Collected data:
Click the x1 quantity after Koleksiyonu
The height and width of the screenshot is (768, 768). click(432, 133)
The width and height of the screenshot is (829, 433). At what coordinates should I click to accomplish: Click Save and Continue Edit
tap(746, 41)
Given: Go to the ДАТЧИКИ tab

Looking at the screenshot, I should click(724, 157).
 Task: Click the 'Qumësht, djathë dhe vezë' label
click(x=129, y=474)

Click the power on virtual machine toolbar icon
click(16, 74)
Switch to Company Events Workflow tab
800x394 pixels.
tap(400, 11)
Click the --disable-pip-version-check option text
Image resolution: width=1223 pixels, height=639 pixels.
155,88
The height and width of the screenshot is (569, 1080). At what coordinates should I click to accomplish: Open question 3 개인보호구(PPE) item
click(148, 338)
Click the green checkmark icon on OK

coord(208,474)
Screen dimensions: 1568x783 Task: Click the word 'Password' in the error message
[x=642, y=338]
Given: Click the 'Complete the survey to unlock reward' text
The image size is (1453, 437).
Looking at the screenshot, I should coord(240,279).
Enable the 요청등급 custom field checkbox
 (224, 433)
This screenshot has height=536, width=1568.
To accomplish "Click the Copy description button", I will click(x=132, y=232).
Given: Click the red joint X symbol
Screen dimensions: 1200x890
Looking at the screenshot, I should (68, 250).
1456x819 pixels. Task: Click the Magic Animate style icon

## WHAT YOU HAVE TO DO
Your answer should be the lines of the records that include the word "text".

## RESULT FOR THIS EXERCISE
Click the --disable-pip-version-check option text
Given: Click the 'Complete the survey to unlock reward' text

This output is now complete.